FYI - The "mispronunciation" of the subject word is very common in the nuclear power industry. I believe such pronunciation originated in the US Navy where nuclear power was first applied and from which many of the "experts" were trained.

"Nucular" energy — come on! That's how our president Bush pronounces it. Will Marshall should know better. More, he fails to address the issue of nuclear — that's NUCLEAR — waste. Sure France relies heavily on such energy, but simply dumps its highly radioactive waste in where? The ocean. Out of sight, out of mind. It's the old settlement days philosophy of "The solution to pollution is dilution!"

Jimmy Carter mispronounced it too, but the more important point is that we don't need it. Google "Clean Energy Future" (select the ORNL link - there are others) and read the chart on page 5 of the Executive Summary. Then think about the implications of a y2k report which develops a strategy which eliminates all new carbon growth for 20 years at 12% less cost than doing nothing, and doesn't use any nuclear power (report mentions nothing about newcular power) when gasoline cost a buck, natural gas cost a third of today's price, and coal was half as expensive as it is now. This report is for people who like heavy lifting. The lite version is that we have enough efficiency to keep us on track to a permanent global warming solution for about two decades, by which time solar PV and solar thermal will be cheaper than new coal, which is already half the price of new nuclear power. The efficiency strategy will pump tens of billions of dollars into the economy every year, if we can get the fool factor out of the equation.

Dems need to consider nuclear energy?
Yes they do.
But they won't.

I'm among those who was completely distracted by the mispronunciation of "nuclear." Where is this person's credibility as an "expert" or "spokesperson?"

Perfect!
You chose a "progressive" to speak on a crucial top[ic and the guy cannot pronounce the work NUCLEAR correctly.
Why have a Bush-like idiot talk about nuke you lurrr energy if you purport to be a serious program?
Then you follow him with some nonsense about wrapping gifts in MONEY!!! What planet do you folks live on?
MANY people can't afford or buy adequate,healthful provisions/food, not to mention pay for gas or fuel for heating.
How insulting!

Dr.Davidson

After 8 years of President G.W. Bush, haven't we heard enough about "nukular" energy? Let's discuss good and not so good attributes of nuclear energy.

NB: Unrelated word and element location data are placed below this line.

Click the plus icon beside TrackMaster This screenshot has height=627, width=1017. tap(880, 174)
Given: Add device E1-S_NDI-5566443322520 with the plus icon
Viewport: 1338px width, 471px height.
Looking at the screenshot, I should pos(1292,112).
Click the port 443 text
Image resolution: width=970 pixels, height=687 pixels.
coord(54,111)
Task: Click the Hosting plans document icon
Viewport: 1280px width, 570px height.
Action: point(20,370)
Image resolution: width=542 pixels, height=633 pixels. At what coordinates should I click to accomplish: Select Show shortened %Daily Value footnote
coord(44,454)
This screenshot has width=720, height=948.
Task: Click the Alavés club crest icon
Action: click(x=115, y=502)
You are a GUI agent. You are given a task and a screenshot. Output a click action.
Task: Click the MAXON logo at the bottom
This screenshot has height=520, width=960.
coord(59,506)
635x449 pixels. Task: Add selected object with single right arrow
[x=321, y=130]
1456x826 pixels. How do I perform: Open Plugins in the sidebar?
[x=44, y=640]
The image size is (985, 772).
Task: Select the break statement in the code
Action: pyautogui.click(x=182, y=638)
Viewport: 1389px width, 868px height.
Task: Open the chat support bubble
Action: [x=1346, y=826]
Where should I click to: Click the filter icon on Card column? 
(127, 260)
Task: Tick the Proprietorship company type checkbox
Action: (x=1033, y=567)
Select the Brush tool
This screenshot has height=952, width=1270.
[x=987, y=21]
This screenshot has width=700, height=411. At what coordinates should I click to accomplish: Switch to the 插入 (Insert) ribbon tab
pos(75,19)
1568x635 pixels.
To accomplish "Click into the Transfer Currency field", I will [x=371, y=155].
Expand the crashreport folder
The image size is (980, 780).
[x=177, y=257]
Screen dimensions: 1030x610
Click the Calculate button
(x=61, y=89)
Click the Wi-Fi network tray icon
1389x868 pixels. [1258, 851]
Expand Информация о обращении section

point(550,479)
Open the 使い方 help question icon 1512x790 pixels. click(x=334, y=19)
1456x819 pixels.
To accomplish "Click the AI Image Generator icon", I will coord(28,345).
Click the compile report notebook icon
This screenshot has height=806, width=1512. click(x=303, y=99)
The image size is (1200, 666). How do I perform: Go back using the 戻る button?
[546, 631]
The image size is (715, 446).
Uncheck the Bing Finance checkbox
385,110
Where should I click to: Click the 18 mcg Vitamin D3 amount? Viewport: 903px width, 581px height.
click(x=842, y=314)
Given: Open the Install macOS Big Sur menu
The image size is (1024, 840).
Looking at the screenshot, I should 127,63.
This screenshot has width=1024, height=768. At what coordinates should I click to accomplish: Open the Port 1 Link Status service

Should a follow-up commentary be scripted, answers to the following questions would help to assess opinion:
1. Where would increased capacity be sited, waste stored, & how transported;
2. What's timeframe for approval, (NIMBY response) and construction;
3. What are total capital and operating costs and funding source;
4. How do answers compare to answers for all non-fossil alternatives?
5. How can a listener take this seriously when all she can hear is blah nuCUlar blah nuCUlar?

an expert on something should be able to pronounce the name of the thing he's an expert on.